L'Organisation pour la coopération et le développement économiques indique que le PIB mondial devrait se contracter d'au moins 6% cette année.

Le centre commercial Bercy 2 fermé à Charenton-le-Pont (Val-de-Marne), le 29 avril 2020.
Le centre commercial Bercy 2 fermé à Charenton-le-Pont (Val-de-Marne), le 29 avril 2020. (DEROUBAIX JEAN-FRANCOIS / HEMIS / AFP)

L'économie mondiale va subir cette année sa pire contraction en temps de paix sur les cent dernières années. Ce sont les sombres perspectives économiques de l'Organisation de coopération et de développement économiques (OCDE), publiées mercredi 10 juin. Actualisant ses prévisions pour prendre en compte les effets de la pandémie de coronavirus, l'OCDE prévoit une récession mondiale de 6% pour 2020 si la pandémie de Covid-19 "reste sous contrôle" et de 7,6% en cas de deuxième vague. Pour 2021, l'OCDE anticipe un fort rebond, avec une croissance mondiale de 5,2%. Rebond qui serait toutefois limité à 2,8% en cas de deuxième vague.

En France, la contraction du produit intérieur brut (PIB) va se situer entre 11,4 % et 14,1 % en 2020, précise Le Monde. Il s'agit de la contraction la plus importante au monde, dans les mêmes proportions qu'en Espagne, en Italie et au Royaume-Uni. Les "avantages comparatifs" de l'économie française "se situent dans des secteurs parmi les plus touchés par la crise comme le transport aérien, le tourisme ou même le luxe, explique Daniel Cohen, directeur du département d'économie de l'Ecole normale supérieure dans les colonnes du quotidien. Et l'Hexagone n'a pas eu d'autre solution que le confinement massif, contrairement à l'Allemagne qui s'était préparée plus tôt à la pandémie."

Les Etats incités à s'endetter pour soutenir les travailleurs

La zone euro s'oriente elle vers une contraction de 9,1% cette année, suivie d'une reprise de 6,5% l'année prochaine. Dans le scénario d'une deuxième vague, le recul serait là aussi plus marqué (-11,5%) et la reprise plus modeste en 2021 (+3,5%). Du côté des Etats-Unis, première puissance économique mondiale, la contraction du PIB sera de 7,3% cette année, avant un rebond de 4,1% l'année prochaine. Dans l'éventualité d'une seconde vague, la récession serait de 8,5% cette année, et le PIB américain ne regagnerait que 1,9% en 2021.
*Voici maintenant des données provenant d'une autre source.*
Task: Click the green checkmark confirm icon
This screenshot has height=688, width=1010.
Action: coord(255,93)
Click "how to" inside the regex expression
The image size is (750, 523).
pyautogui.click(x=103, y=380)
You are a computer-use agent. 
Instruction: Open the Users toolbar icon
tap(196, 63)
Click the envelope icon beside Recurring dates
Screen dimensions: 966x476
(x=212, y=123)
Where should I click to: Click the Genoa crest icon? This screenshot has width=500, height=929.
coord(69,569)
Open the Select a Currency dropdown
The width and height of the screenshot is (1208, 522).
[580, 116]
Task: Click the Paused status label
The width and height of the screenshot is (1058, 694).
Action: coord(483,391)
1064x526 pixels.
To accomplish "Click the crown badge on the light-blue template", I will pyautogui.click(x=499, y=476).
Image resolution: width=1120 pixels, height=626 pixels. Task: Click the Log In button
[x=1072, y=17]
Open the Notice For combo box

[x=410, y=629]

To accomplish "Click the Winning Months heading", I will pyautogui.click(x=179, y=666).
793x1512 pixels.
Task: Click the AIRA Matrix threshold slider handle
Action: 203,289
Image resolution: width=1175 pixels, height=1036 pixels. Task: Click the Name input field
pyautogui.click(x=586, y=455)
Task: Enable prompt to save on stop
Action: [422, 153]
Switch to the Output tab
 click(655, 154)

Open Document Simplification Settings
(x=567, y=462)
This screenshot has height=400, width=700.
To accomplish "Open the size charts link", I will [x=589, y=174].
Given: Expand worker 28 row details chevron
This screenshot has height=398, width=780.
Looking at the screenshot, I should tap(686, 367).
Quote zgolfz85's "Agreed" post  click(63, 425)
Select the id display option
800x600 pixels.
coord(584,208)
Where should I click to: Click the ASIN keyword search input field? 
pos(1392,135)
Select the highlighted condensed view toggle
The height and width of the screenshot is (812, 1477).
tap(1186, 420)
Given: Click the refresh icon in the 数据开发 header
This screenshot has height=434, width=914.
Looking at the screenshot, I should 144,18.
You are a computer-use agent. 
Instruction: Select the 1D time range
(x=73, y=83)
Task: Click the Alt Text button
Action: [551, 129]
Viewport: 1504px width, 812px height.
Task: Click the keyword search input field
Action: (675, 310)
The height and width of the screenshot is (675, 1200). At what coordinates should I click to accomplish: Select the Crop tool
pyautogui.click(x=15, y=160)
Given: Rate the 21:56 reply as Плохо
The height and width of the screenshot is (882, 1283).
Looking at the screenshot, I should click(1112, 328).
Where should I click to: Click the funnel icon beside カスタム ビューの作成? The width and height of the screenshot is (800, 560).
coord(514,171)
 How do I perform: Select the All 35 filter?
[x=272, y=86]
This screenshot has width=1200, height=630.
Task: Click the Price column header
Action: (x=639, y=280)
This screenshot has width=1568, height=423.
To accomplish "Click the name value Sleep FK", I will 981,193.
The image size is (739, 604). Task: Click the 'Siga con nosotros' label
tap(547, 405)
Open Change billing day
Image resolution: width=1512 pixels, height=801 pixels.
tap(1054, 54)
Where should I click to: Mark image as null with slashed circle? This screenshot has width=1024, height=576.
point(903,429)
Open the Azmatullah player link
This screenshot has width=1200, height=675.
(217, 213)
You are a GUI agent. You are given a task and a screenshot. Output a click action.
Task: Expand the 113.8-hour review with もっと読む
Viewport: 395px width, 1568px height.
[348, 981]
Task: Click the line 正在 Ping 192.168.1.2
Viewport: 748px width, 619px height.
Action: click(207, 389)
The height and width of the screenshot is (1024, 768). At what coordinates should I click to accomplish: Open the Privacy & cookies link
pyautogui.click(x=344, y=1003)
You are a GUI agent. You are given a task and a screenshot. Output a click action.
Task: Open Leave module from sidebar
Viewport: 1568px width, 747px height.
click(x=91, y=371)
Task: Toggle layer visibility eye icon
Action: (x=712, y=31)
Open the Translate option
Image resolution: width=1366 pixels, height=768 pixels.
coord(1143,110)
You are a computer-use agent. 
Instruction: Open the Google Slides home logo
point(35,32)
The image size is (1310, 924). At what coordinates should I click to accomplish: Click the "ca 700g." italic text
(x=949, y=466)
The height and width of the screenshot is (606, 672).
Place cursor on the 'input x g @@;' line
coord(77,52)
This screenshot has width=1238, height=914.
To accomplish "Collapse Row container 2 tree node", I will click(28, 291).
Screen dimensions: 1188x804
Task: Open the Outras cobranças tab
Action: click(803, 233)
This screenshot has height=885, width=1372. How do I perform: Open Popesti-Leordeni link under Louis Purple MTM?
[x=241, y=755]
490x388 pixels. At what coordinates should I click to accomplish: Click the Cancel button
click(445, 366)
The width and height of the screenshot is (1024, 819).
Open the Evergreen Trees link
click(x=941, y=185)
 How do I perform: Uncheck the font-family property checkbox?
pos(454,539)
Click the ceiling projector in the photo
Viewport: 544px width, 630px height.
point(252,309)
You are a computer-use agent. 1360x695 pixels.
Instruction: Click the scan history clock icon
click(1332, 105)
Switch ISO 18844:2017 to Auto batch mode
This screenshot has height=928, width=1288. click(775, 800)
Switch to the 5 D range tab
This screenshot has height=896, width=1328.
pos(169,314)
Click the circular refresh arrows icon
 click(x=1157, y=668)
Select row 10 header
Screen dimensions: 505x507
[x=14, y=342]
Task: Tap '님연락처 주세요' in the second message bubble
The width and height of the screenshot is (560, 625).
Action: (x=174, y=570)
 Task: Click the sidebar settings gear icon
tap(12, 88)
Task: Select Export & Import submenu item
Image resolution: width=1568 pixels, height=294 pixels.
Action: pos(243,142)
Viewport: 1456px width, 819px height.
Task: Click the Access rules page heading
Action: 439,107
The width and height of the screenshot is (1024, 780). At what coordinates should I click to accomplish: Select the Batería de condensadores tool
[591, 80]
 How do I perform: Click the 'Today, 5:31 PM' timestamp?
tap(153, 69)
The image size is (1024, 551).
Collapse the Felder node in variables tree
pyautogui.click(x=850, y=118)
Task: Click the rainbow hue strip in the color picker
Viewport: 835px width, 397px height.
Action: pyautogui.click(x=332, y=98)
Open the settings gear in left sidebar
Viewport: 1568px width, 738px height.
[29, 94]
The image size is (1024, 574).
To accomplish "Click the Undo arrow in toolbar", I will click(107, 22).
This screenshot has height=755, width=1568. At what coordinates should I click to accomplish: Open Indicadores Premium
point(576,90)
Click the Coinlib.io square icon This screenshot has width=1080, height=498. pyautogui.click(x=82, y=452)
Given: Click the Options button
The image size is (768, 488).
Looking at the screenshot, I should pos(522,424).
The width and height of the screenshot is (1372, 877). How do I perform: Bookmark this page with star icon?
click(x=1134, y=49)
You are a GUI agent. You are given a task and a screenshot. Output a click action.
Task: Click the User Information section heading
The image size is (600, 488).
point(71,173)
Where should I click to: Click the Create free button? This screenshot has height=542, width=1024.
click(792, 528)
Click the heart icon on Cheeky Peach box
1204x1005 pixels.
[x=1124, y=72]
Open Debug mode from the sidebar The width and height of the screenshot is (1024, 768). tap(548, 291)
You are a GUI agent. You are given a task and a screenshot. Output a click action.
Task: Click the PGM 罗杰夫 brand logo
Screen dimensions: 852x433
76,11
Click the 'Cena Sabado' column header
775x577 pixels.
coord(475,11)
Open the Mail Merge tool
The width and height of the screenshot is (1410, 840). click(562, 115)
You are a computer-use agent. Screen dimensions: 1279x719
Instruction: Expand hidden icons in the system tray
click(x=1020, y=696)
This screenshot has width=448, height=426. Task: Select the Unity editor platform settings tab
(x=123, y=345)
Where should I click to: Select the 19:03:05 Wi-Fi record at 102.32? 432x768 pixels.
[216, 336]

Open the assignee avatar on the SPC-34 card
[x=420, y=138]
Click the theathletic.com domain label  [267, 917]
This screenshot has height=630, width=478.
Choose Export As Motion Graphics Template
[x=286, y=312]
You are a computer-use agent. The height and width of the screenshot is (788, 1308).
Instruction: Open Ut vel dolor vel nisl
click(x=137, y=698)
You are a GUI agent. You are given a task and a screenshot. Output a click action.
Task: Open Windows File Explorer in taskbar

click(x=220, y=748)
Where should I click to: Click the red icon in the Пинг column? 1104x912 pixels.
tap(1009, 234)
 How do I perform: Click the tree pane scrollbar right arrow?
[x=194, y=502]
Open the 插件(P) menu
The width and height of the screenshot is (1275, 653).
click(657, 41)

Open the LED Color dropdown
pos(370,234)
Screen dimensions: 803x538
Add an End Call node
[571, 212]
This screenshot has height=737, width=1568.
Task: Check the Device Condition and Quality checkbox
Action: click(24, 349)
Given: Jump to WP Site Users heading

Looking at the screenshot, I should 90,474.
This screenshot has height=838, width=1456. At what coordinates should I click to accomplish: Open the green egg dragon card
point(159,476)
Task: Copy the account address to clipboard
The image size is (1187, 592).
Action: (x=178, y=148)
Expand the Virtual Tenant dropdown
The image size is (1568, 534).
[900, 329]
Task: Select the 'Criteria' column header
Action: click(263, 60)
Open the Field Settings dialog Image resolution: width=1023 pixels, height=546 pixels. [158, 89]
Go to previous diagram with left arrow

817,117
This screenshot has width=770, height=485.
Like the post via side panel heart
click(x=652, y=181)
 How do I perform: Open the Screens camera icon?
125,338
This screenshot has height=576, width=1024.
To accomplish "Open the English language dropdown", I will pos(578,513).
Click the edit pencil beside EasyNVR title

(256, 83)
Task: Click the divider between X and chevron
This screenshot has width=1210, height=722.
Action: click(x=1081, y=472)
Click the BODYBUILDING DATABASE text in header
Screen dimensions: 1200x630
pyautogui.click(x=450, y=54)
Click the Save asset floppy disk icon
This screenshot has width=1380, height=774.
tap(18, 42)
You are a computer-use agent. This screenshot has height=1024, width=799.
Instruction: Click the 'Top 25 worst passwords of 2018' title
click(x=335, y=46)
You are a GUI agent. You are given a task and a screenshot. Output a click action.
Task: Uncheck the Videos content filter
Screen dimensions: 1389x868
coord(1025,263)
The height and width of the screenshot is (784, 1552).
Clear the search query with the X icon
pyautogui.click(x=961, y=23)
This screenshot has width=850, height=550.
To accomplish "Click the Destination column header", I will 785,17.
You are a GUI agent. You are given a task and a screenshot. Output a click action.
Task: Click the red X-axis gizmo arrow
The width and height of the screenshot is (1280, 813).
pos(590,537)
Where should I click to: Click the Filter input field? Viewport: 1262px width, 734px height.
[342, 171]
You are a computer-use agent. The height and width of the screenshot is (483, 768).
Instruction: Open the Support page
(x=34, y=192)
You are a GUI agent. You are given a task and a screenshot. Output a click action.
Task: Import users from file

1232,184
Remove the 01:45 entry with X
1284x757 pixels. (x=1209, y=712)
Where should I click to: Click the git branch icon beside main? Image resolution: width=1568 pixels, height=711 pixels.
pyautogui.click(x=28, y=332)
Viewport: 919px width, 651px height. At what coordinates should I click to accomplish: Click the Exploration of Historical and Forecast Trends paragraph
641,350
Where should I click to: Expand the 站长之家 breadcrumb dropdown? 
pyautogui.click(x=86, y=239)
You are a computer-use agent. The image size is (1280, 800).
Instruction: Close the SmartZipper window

"D'ici la fin 2021, les pertes de revenus excéderont celles enregistrées au cours de toutes les récessions précédentes des 100 dernières années, à l'exception des périodes de guerre, avec des conséquences extrêmes et durables pour les populations, les entreprises et les gouvernements", souligne Laurence Boone, l'économiste en chef de l'OCDE, dans une introduction à ces prévisions actualisées.

Elle exhorte les gouvernements à ne pas craindre de recourir à l'endettement pour financer des mécanismes de soutien aux travailleurs les moins rémunérés et aux investissements, expliquant que les réponses apportées à la crise vont modeler les perspectives économiques et sociales des dix années à venir.